### What you should do
Pick out each line of the material below that contains the word "dimension" and copy it out.

### Material provided
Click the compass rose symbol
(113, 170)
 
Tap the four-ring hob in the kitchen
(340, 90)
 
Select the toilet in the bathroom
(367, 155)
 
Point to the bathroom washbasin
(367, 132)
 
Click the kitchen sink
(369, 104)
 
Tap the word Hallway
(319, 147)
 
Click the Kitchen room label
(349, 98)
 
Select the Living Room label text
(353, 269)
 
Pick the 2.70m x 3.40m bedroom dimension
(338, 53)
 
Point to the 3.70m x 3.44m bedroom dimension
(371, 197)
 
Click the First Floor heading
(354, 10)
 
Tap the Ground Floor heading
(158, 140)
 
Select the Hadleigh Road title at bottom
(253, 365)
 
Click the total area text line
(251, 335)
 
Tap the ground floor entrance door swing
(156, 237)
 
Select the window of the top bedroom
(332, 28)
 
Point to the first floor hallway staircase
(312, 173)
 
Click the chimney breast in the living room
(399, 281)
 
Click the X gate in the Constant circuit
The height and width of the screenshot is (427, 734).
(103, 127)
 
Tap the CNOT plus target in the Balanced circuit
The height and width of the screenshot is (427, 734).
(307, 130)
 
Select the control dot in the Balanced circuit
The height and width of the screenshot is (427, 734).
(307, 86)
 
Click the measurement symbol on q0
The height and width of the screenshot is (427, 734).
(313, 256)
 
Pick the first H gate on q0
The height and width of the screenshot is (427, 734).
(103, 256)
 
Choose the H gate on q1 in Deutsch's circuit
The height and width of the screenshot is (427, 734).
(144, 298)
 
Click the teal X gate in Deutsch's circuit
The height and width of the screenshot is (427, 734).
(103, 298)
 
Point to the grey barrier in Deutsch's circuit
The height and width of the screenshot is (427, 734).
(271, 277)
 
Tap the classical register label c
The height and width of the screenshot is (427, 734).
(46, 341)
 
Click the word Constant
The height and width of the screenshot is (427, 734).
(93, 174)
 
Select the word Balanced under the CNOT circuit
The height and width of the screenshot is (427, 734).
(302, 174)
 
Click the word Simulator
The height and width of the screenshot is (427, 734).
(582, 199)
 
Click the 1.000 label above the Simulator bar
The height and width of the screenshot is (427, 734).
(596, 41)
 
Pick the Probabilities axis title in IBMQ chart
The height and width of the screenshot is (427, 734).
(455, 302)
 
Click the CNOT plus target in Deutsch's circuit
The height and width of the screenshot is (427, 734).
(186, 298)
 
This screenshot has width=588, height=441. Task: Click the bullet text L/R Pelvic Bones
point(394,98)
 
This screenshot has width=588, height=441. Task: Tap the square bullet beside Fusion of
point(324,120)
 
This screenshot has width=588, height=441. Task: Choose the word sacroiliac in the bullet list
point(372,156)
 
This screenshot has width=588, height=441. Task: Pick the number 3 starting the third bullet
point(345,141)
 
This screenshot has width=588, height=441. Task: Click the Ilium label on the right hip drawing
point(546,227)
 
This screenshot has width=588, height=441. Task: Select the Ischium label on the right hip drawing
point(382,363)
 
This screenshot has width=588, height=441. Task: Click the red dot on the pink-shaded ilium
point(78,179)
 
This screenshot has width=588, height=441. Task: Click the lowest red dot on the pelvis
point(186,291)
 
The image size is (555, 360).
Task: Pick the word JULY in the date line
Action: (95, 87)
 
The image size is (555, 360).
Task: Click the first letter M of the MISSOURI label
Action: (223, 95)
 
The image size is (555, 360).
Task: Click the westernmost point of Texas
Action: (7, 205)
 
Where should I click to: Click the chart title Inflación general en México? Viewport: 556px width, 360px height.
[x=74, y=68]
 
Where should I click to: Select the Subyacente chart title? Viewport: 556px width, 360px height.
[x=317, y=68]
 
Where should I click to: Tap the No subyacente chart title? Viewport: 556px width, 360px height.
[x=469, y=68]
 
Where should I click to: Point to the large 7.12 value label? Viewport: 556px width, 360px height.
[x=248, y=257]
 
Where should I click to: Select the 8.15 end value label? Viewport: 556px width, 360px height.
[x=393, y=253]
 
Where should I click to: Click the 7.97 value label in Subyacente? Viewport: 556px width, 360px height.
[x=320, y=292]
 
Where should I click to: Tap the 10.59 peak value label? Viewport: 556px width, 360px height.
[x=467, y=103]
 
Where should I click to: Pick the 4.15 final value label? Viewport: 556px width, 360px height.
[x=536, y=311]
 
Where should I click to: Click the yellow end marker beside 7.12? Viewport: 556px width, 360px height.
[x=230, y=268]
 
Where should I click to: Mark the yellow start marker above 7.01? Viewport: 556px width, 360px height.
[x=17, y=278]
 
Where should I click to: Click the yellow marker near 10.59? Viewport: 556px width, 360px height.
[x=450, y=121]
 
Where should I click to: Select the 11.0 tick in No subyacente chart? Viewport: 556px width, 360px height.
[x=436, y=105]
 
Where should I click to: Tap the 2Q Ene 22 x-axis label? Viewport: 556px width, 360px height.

### Exercise output
Pick the 2.70m x 3.40m bedroom dimension
Point to the 3.70m x 3.44m bedroom dimension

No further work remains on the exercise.